When Nanette felt a sharp pain in her upper abdomen, she knew something wasn't right and asked her husband to call 999.
I’m Nanette, I’m 73, married with two children and two grandchildren. My husband, Steve, and I are retired and live in Scotland. We met at the Scottish Parachute Club. I joined thinking I’d meet a rich Scotsman but ended up with a poor Yorkshireman!
My first career was as a professional dancer in theatres, so I’ve always been fit and healthy. Later in life, I worked in occupational health nursing and helped Steve run our family business, a Foundry.
I’d just returned home from delivering food to people with dementia (a group I volunteer for). I was changing back into ‘home’ clothes from ‘COVID’ clothes! I got a sudden, sharp pain in my upper abdomen. I thought it was indigestion, but it worsened very quickly. I have never in my life experienced a such pain.
I knew it was serious. I called out to Steve to call 999. He phoned the doctor and I could hear him going through the COVID questions. By now, I was on my hands and knees. I screamed at him to put the phone down and dial 999. My abdomen was swelling in front of my eyes and becoming hard. The pain was moving further up into my chest. I could hear a dreadful groaning, like an animal. I realised it was me.
Two ambulances later, I was on my way to A&E and was given morphine, which helped. Steve tried to come with me to hospital, but as this was February 2021, COVID restrictions were still in place. Steve became upset, and I remember watching him stood helplessly on the drive. I really believed that would be the last time I’d ever see him.
My time in hospital is mostly a blur. Time became warped. I remember conversations, but I don’t remember faces. I had severe acute necrotising pancreatitis, and I knew I was in trouble, but I couldn’t speak. I spent four weeks in intensive care. Doctors met with Steve, to prepare him for the possibility of me dying, as my organs were failing and my body was struggling to fight.
I’d developed delirium in intensive care. I had this overriding feeling that I was being held against my will and must escape. Steve said that at one point I even pulled all my lines and tubes out in attempt to escape! I’d hear people laughing in the corridor and I’d think, “They sound nice, they’ll come and save me.” As part of my treatment for this, Steve and Katy, our daughter, could visit me.
I remember the final two weeks in hospital a little better, when I was out of intensive care. It hit us just how close to death I was. I was finally allowed home in April. I watched back all the videos that our son John and the rest of the family had made for me whilst I was in intensive care. My family really fought my corner. My sister (a nurse in America) even called the hospital and gave them a few pointers. She said they were understanding.
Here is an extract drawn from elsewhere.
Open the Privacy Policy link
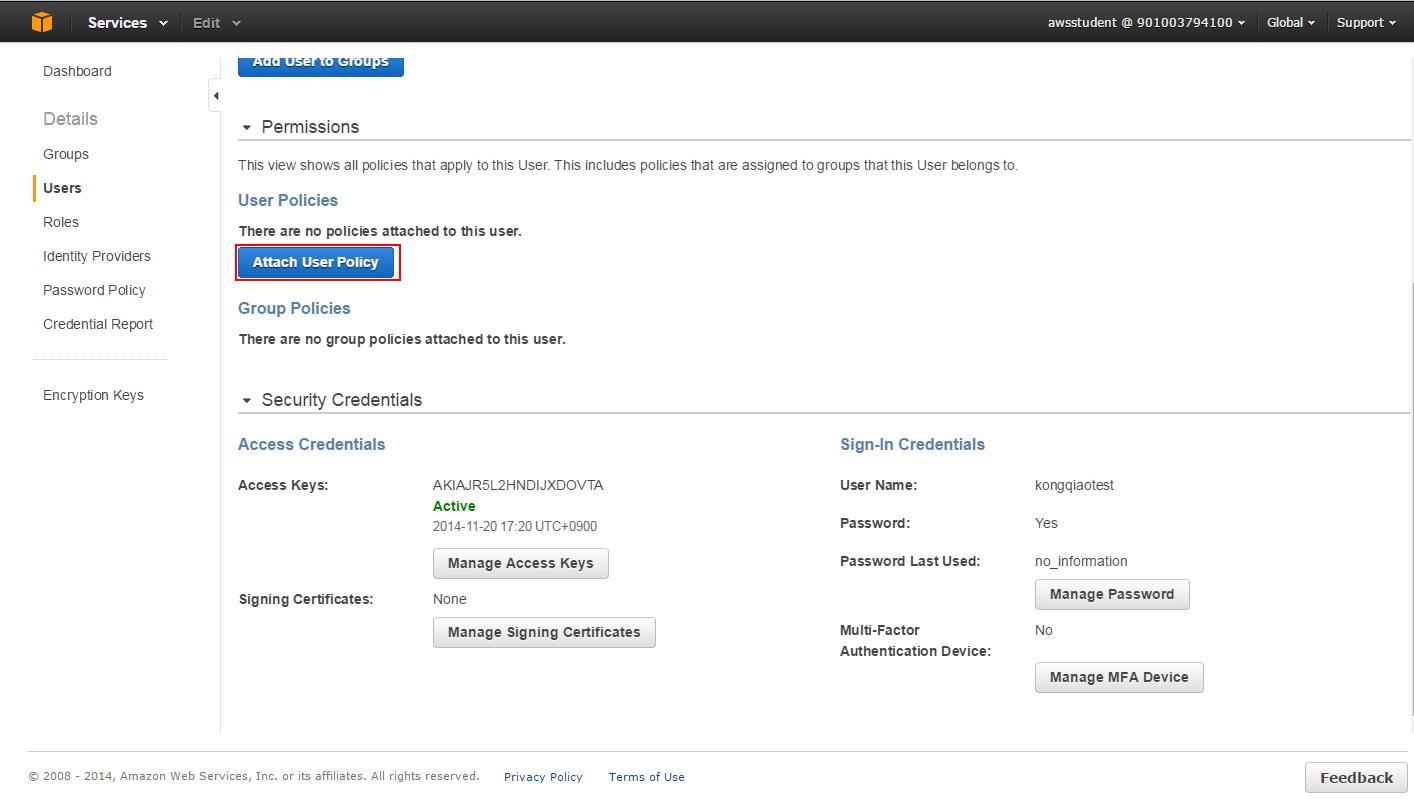Screen dimensions: 1414x801 543,777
The recovery was a long process. I was told it would take me a year to recover, which I didn’t believe. But it has. I went from jogging, swimming, dancing and walking daily, to not being able to hold a cup of tea. I was grateful that Katy had found Guts UK online, which helped us understand what had happened to me, and how to correctly take my prescription pancreatic enzymes. I felt I’d been left by my doctors and the hospital to just get on with it.
I had my gallbladder removed in June. They felt a gallstone had caused my pancreatitis, so wanted to remove my gallbladder to be on the safe side. I was in and out of hospital a lot, as I was still in constant pain and discomfort due to a pseudocyst that had formed.
My hospital were in touch with our nearest specialist hospital that could drain the pseudocyst, and my consultant fought for me to have this procedure. I had a stent fitted in October, a whole six months on from me leaving hospital. It was instant relief once the fluid and dead tissue was drained. I sat up and said, “I feel great!”
Unfortunately though I developed biliary sepsis in November. I felt so unwell. I remember telling Steve what I wanted him to do with my ashes. They tried removing the stent but it didn’t go to plan. Finally, a young Irish doctor (who looked more like a rugby player than a consultant) told me, “You’re going to get better from this”. I believed him. He retrieved my stent (which had popped out and gone on a wee road trip through my intestines), and I was back home.
I am so grateful to feel well again. I feel fantastic now. I have Type 3c diabetes and I still take pancreatic enzymes to help digest my food, but I feel so fortunate. I’m swimming again, and I am so grateful to be given a second chance. Guts UK’s Kranky Panky Campaign moves me to tears, and the thought of children suffering the pain I did, is hard to comprehend.
I wanted to share my story because we must find a treatment. I wanted to show people that you can recover from this, like I did. You can feel well again. There is hope. I appreciate all Guts UK do, and knowing that they’re there. Guts UK is a helpful resource that makes a huge difference.
There is no effective treatment for pancreatitis. There is no cure.
Guts UK is dedicated to finding an effective treatment, a cure for this misunderstood and underfunded condition. We are building a community affected by pancreatitis, comforted in knowing they’re not alone.